AWS GlueCatalogHook doesn't support custom CatalogId
Apache Airflow Provider(s)
amazon
Versions of Apache Airflow Providers
apache-airflow-providers-amazon
- version 8.28.0
Apache Airflow version
2.10.1
Operating System
MWAA
Deployment
Amazon (AWS) MWAA
Deployment details
Vanilla Deployment
What happened
The current GlueCatalogHook doesn't pass the CatalogId property during boto3 calls as seen from here:
What you think should happen instead
There should be a way to pass the CatalogId as there will be users that will need to pass the CatalogId.
- This happened to my use case at work.
How to reproduce
Try to target a Glue database and table that has an associated CatalogId where the CatalogId is not the default AWS AccountId and all operations will fail.
Anything else
I was able to have a workaround by copying the implementation of the actual GlueCatalogHook and changing our sensors to use this ExtendedGlueCatalogHook where we add the CatalogId to the calls, example:
def get_partitions(
self,
catalog_id: str,
database_name: str,
table_name: str,
expression: str = "",
page_size: int | None = None,
max_items: int | None = None,
) -> set[tuple]:
...
response = paginator.paginate(
CatalogId=catalog_id, <=============== This should be added as an optional parameter
DatabaseName=database_name, TableName=table_name, Expression=expression, PaginationConfig=config
)
partitions = set()
for page in response:
for partition in page["Partitions"]:
partitions.add(tuple(partition["Values"]))
return partitions
...
If anyone from the AWS team is going to work on this one, I'm also part of Amazon and you reach reach me (keds@) and I can show you what we did on this one.
Thanks!
Are you willing to submit PR?
- [X] Yes I am willing to submit a PR!
Code of Conduct
- [X] I agree to follow this project's Code of Conduct
Thanks for opening your first issue here! Be sure to follow the issue template! If you are willing to raise PR to address this issue please do so, no need to wait for approval.
go ahed.. :)
I can have a look at this some time next week if @keeed doesn't?

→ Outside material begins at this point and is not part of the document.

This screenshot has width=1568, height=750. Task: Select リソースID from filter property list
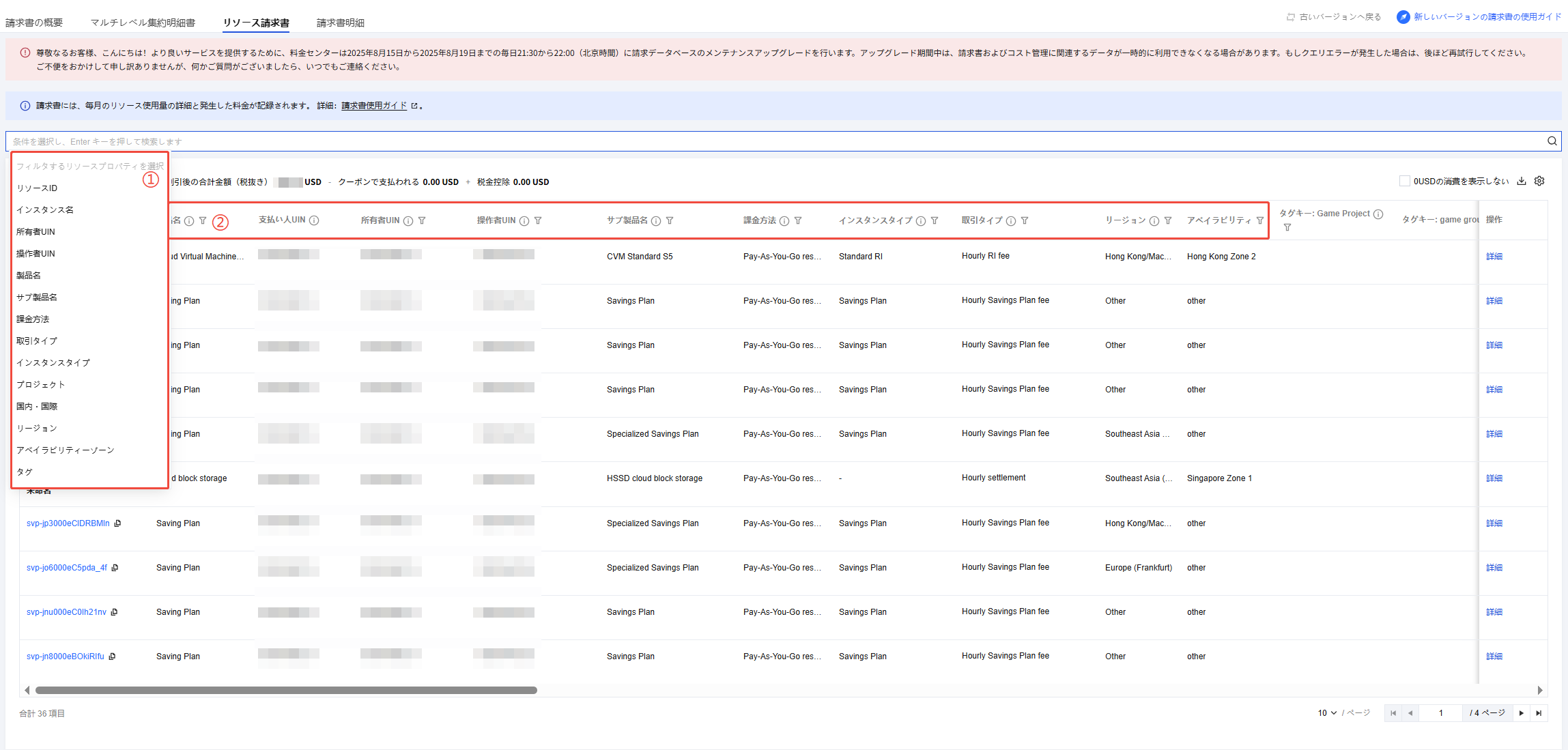37,188
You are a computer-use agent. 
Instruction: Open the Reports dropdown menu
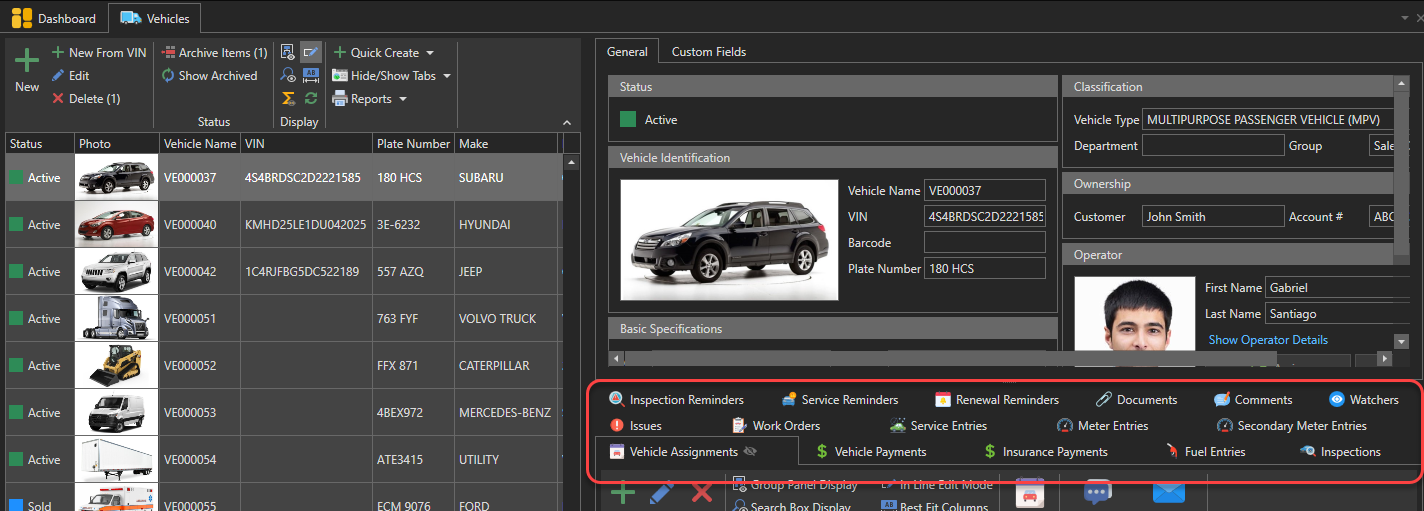370,99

I asked Devin to take a look into this issue, the solution it came up with looks good to me. The old unit tests + new unit tests Devin wrote passed as well. Created a PR with the changes, would be interested in a review: https://github.com/apache/airflow/pull/44800
Link to Devin run: https://app.devin.ai/sessions/f6e5706fdebf47cb8cafcb44e8dd3ccb
Prs should come from real person GitHub account, not from boats.
cc: @potiuk
Actually it can. https://www.apache.org/legal/generative-tooling.html:
Given the above, code generated in whole or in part using AI can be contributed if the contributor ensures that:
- The terms and conditions of the generative AI tool do not place any restrictions on use of the output that would be inconsistent with the Open Source Definition.
- At least one of the following conditions is met:
- The output is not copyrightable subject matter (and would not be even if produced by a human).
- No third party materials are included in the output.
- Any third party materials that are included in the output are being used with permission (e.g., under a compatible open-source license) of the third party copyright holders and in compliance with the applicable license terms.
- A contributor obtains reasonable certainty that conditions 2.2 or 2.3 are met if the AI tool itself provides sufficient information about output that may be similar to training data, or from code scanning results.
@olsenbudanur -> can you confirm (and somewhat explain how) those conditions are met ?
Ah okay :)
@potiuk looking into these conditions right now, will send an update soon
I've contacted the Devin (Cognition) team, and they confirmed that they reviewed the Apache terms & open-source terms. They say everything looks fine (can tag someone from their team if needed)
1- The terms and conditions of the generative AI tool do not place any restrictions on use of the output that would be inconsistent with the Open Source Definition
According to Devin's terms, all outputs are fully owned by the user. No copyright and no third party materials.
2- At least one of the following conditions is met The output is not copyrightable subject matter. Also no third party materials are used.
3- I am certain that this is not applicable.
@potiuk is there anything I'm missing?
According to Devin's terms, all outputs are fully owned by the user. No copyright and no third party materials.
This is wrong. For example If they are using GPL code to train their code GPL puts restriction on redistribution of that code. It's not the "ownership" of the code it's the licence restrictions that are put on the code.
Oh I see. I'll try to pull someone from the Cognition team in this thread, they should have a better understanding of this than I do
BTW. If Devin wants to check if they follow the licence, they can write a question and explain what they do and ask for clarification via mechanisms described at https://www.apache.org/legal/#communications
This issue has been automatically marked as stale because it has been open for 365 days without any activity. There has been several Airflow releases since last activity on this issue. Kindly asking to recheck the report against latest Airflow version and let us know if the issue is reproducible. The issue will be closed in next 30 days if no further activity occurs from the issue author.